You need to consider what you’re going to need to “set yourself up in a household,” Derrick says. Since many couples combine expenses, a lot of times, the person who shopped for the furniture, bedding or dishes will keep those things when you split. That means the other person will need to budget for those “immediate costs”—things like towels and plates. Be sure to include the cost of basic items to get your life up and running again when budgeting for a divorce.
4. Update your beneficiary forms.
Make sure to review the beneficiary forms for any life insurance policies, retirement accounts at work, IRAs and bank accounts—the beneficiary listed for each of these accounts will receive these accounts if you die. “These forms are contracts between you and the account-holding company. Even if you get remarried and change your will, if those designations still say your ex’s name, your ex is still getting that money,” Derrick says.
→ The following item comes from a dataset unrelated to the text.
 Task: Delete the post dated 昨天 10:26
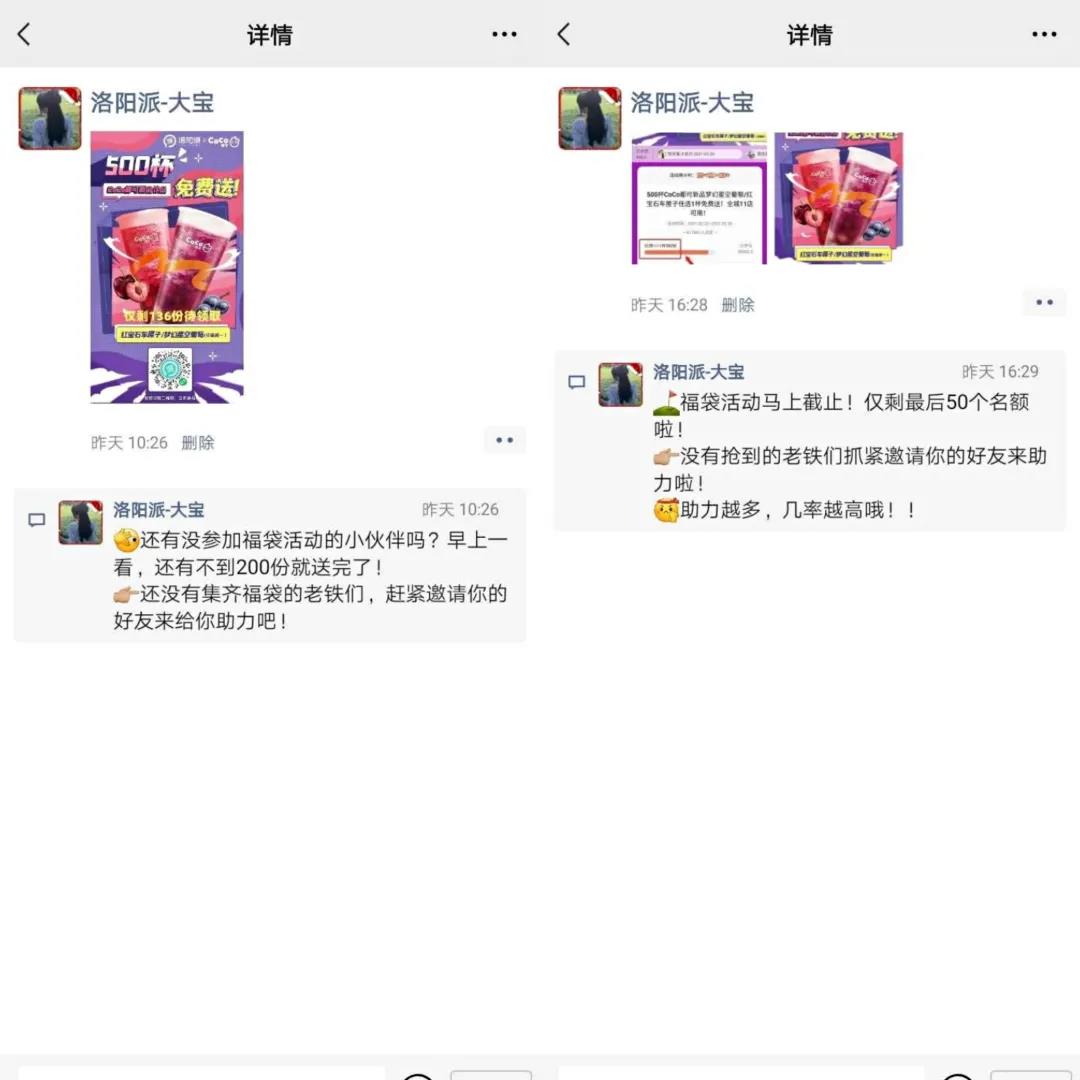pos(198,442)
5. Handle your health care.
If you are on your spouse’s health care plan through his or her job, you’re going to have to secure your own health insurance after the divorce. This is something to consider early in the divorce process, because if you wait too long, you could get stuck without coverage while you wait for your new plan to go into effect.
If your spouse works at a company that employs 20 or more people, you are eligible for continued coverage on the insurance company’s plan through COBRA (Consolidated Omnibus Budget Reconciliation Act). In order to qualify, you must contact your ex-spouse’s employer within 60 days of the divorce.
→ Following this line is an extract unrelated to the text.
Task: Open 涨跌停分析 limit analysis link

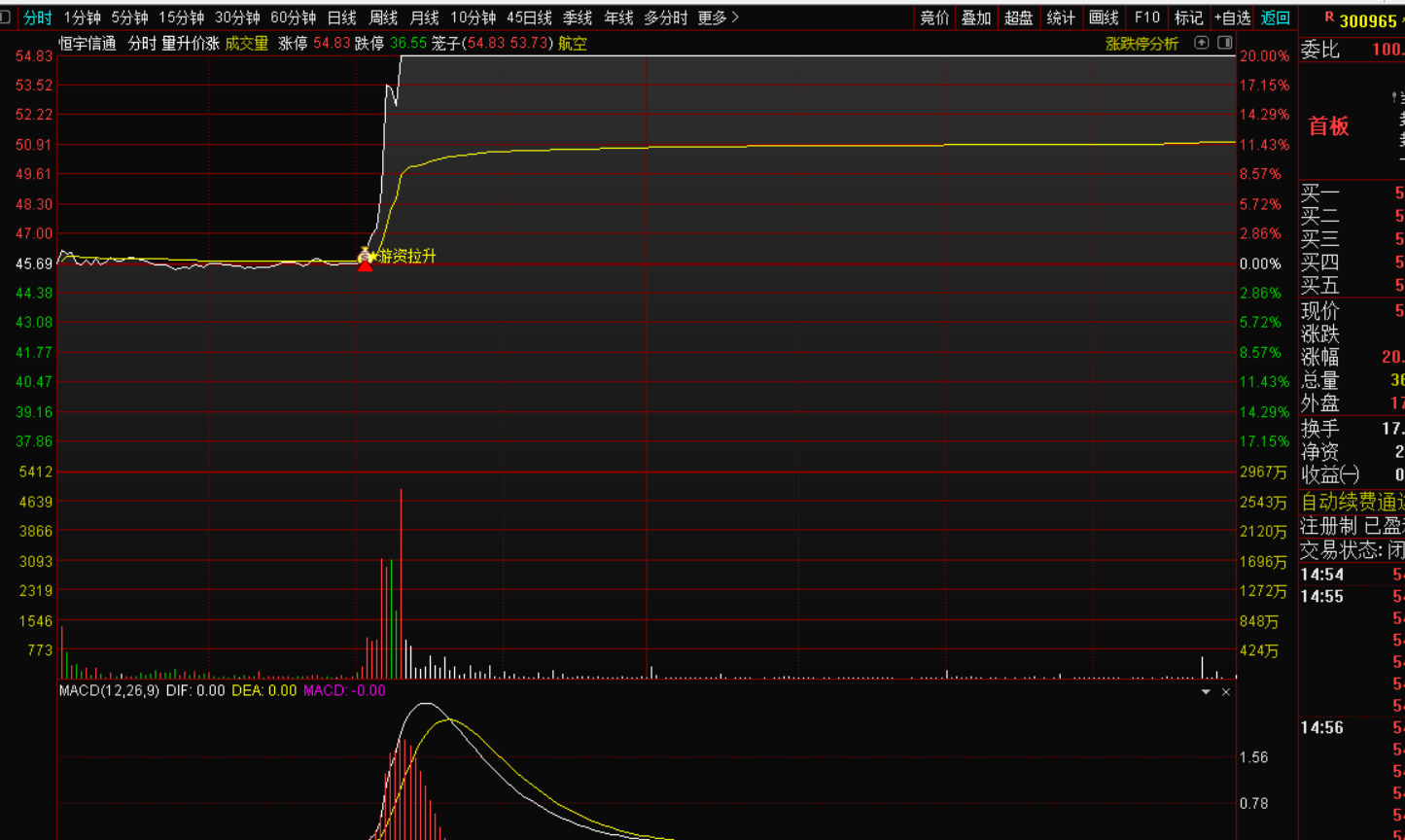Action: 1142,44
Keep in mind: COBRA coverage expires after 36 months, and it is likely cheaper for you to obtain health insurance through your own employer, if possible.
6. Settle the kids’ college savings.
“If you have children, you have to decide who’s going to take ownership of their college savings,” Derrick says. 529 plans only have one owner, with one successor owner. Depending on the nature of the ex-spouses’ relationship, the owner of the 529 plan may not even want the ex-spouse as the successor owner of the account. “Each parent may want to have a separate account so that he or she doesn’t have to mix funds with the ex-spouse,” she advises.
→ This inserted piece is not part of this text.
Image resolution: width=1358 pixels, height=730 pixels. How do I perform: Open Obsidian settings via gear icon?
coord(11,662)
7. Divide your accounts—and create a new budget.
For example, if only one spouse has a 401(k), that asset will usually be split, but the spouse without the 401(k) has to determine where to put his or her retirement contributions now. Also, many of the pricier things you enjoyed as a couple—season tickets to sports teams, a country club membership, a fancy cable subscription—you may only have been able to afford as a couple. “Look at what your budget is going to look like as a single person,” Derrick says.
8. Maintain bank accounts and credit in your own name.
If you don’t currently hold bank accounts or credit in your name, it’s important to open some before you start the divorce process, Landers says. He recommends opening the accounts at a different bank than the one you used during your marriage, for privacy’s sake. You should cancel any joint credit cards you kept as a couple, as well.
9. Figure out individual property vs. shared property.
Any property obtained after the date of the marriage is communal property—including things like funds in 401(k)s through a spouse’s company and gifts between spouses. (Exceptions typically include inheritances and gifts from others, but even this varies by state. Landers recommends that you keep these kinds of funds separate from your partner’s money even while married.)
But after the date of separation, any assets obtained are separate property rather than marital property. When exactly this date is varies by state: For some, it’s the date the action is filed, for others, it’s the date someone moved out of the communal home or when the couple decided the marriage was over. “Knowing the date of separation is critically important,” Landers says.
10. Decide how you’re going to handle taxes in the future.
First of all, your filing status doesn’t change to “single” until your divorce is finalized, so when you file, the I.R.S. will want to know what your marital status was on December 31 of the previous year.
If you have children, things get a little more complicated. First, you need to decide which of you is going to claim “Head of Household” status. Filing your taxes as Head of Household typically results in a lower tax bill than both single filing status and married filing separately status.
Whichever parent has the child or children for more than half the year can file as Head of Household. The other criteria include:
- You must maintain a household for your child, even if you aren’t claiming him or her as a dependent
- Your household must be your child’s primary home
- You must be unmarried/living apart from your spouse for more than six months as of the end of the year
- You must provide more than half the cost of maintaining the household
- You must be a U.S. citizen or resident alien for the entire tax year
You don’t have to claim your child on your taxes as a dependent —which gives you a $3,800 exemption for tax year 2012—to claim Head of Household status, which is one way to compromise with your soon-to-be ex-spouse: one claims the child as a dependent while the other claims Head of Household.